● **Rows**:
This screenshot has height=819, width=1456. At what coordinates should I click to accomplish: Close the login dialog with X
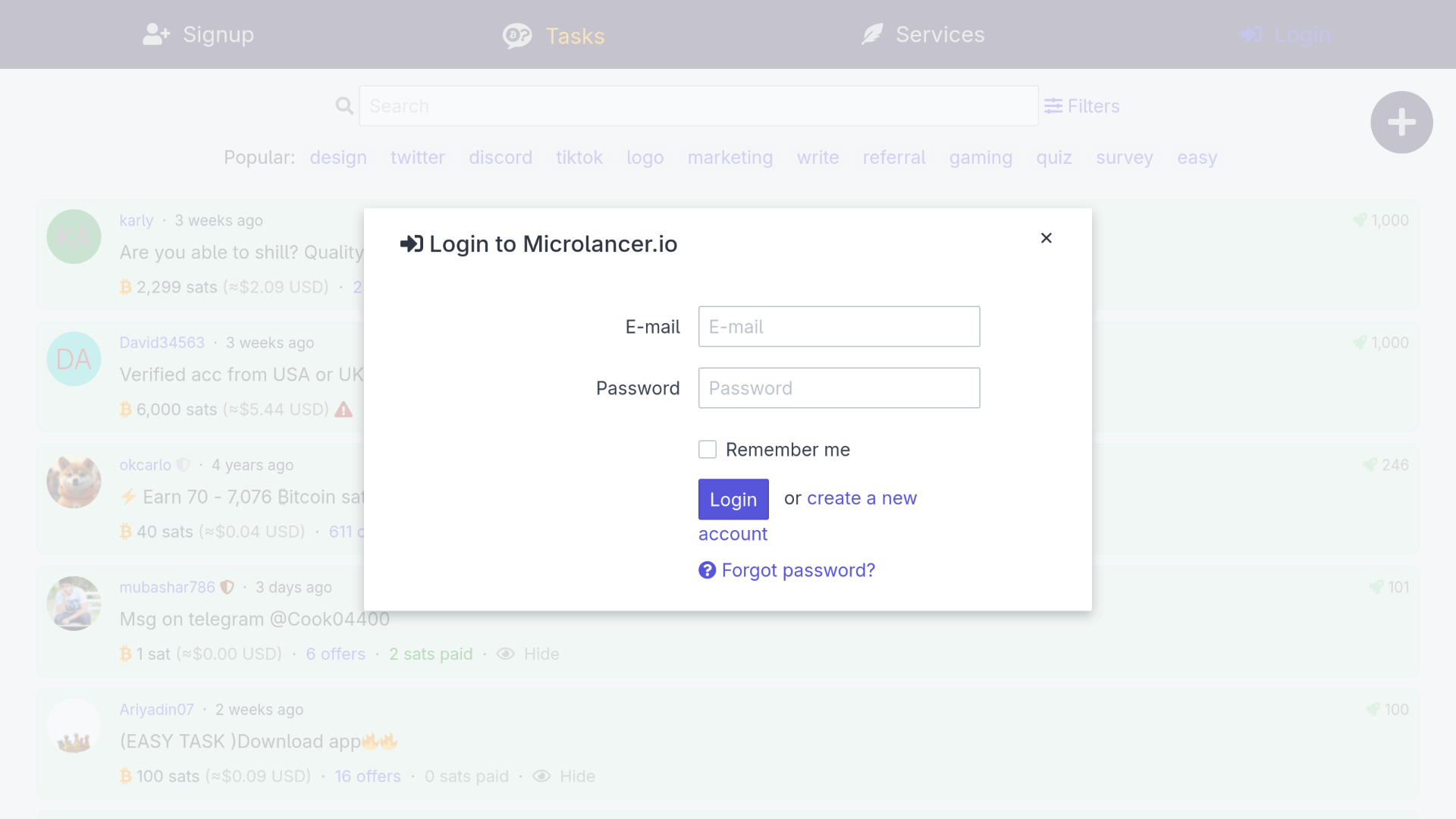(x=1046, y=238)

==

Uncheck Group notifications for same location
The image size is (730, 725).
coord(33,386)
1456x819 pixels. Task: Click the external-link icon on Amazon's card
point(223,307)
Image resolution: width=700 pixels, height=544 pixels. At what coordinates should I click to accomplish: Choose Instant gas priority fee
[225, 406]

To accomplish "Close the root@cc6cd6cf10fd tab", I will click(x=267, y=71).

* * *

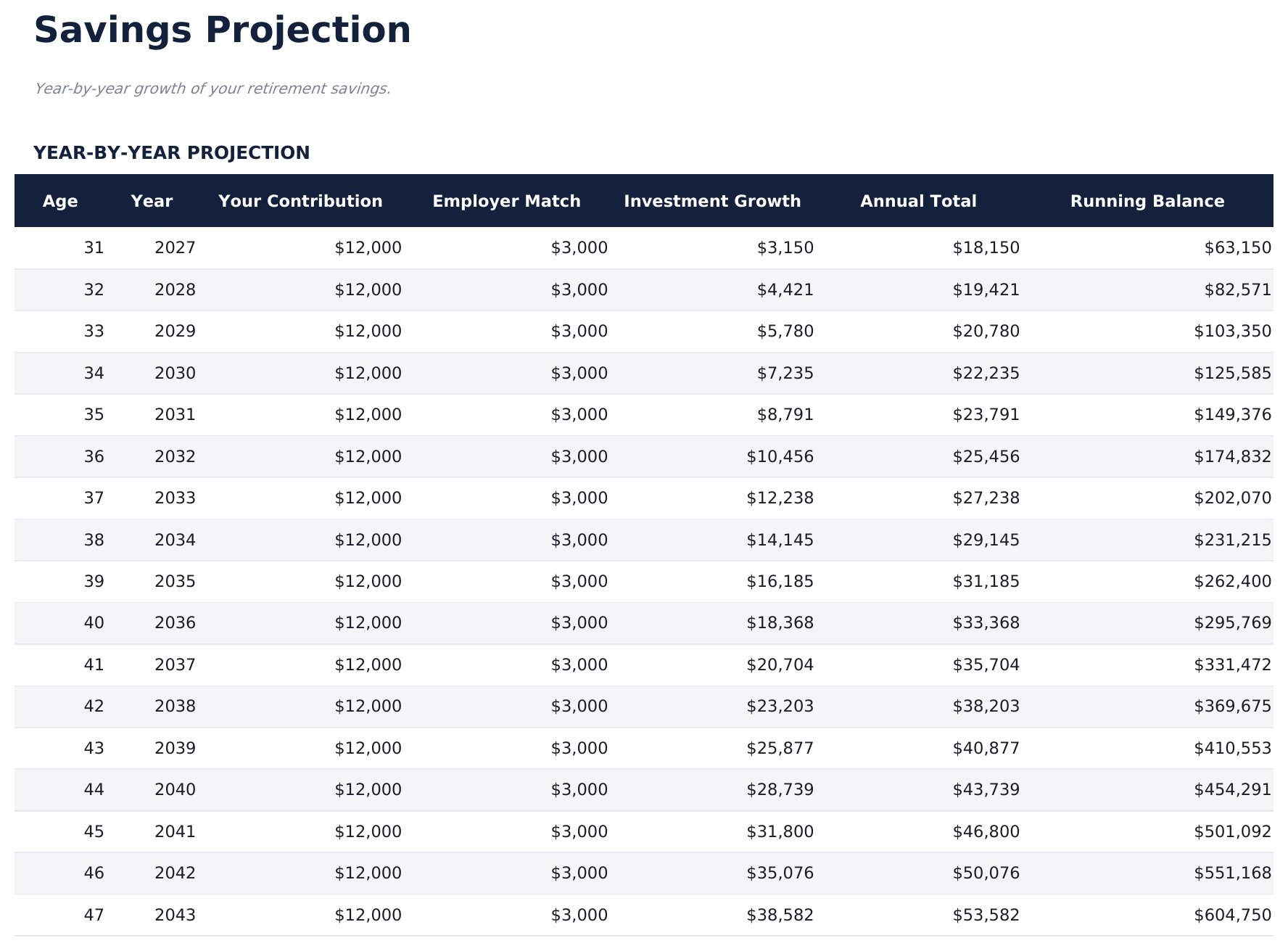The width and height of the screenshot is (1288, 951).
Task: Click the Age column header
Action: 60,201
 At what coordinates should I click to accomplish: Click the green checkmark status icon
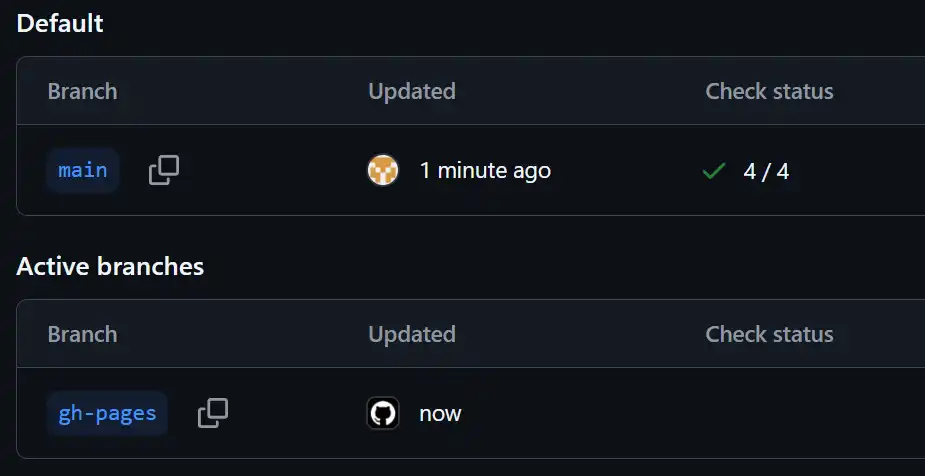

● **Work instructions**:
Copy the part of the records that opens with the line containing "1456x819 pixels. Task: Click" and closes with the line containing "will click(x=267, y=71).", keeping both of those lines and every line between them unchanged.

● **Answer below**:
1456x819 pixels. Task: Click the external-link icon on Amazon's card
point(223,307)
Image resolution: width=700 pixels, height=544 pixels. At what coordinates should I click to accomplish: Choose Instant gas priority fee
[225, 406]

To accomplish "Close the root@cc6cd6cf10fd tab", I will click(x=267, y=71).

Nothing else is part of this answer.